YOUR GOAL — Repeat the stretch of entries below from the line with "Impressum (52, 270)" through the line with "Image resolution: width=1024, height=1684.". Include both ends and add nothing.

____

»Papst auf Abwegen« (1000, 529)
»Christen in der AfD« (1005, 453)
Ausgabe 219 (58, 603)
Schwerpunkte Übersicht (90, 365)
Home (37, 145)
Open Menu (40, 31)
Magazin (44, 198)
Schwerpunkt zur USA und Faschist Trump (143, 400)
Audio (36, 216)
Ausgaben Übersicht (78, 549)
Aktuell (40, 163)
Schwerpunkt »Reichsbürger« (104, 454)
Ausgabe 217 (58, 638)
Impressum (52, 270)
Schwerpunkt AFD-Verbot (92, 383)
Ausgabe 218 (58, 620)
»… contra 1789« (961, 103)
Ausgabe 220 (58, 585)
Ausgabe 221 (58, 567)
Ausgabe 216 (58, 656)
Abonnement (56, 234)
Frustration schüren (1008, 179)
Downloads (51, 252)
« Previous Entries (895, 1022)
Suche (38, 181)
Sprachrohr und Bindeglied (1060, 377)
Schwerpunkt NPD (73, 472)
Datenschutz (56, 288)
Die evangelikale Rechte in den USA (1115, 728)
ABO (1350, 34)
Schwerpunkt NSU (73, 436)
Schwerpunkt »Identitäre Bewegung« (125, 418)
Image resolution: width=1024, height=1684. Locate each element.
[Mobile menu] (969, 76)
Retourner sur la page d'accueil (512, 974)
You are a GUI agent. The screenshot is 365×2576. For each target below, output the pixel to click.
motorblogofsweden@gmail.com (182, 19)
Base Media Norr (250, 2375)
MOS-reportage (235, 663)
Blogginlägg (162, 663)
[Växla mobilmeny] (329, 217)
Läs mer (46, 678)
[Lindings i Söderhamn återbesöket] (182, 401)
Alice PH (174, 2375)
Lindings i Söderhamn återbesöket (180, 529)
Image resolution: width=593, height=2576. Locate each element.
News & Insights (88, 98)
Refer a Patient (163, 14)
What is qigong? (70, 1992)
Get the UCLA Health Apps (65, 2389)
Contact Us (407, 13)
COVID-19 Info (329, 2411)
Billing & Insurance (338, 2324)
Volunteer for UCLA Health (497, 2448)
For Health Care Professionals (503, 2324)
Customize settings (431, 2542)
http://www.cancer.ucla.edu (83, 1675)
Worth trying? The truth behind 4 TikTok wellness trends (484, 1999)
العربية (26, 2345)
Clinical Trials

____

TASK RESPONSE —
Impressum (52, 270)
Schwerpunkt AFD-Verbot (92, 383)
Ausgabe 218 (58, 620)
»… contra 1789« (961, 103)
Ausgabe 220 (58, 585)
Ausgabe 221 (58, 567)
Ausgabe 216 (58, 656)
Abonnement (56, 234)
Frustration schüren (1008, 179)
Downloads (51, 252)
« Previous Entries (895, 1022)
Suche (38, 181)
Sprachrohr und Bindeglied (1060, 377)
Schwerpunkt NPD (73, 472)
Datenschutz (56, 288)
Die evangelikale Rechte in den USA (1115, 728)
ABO (1350, 34)
Schwerpunkt NSU (73, 436)
Schwerpunkt »Identitäre Bewegung« (125, 418)
Image resolution: width=1024, height=1684. Locate each element.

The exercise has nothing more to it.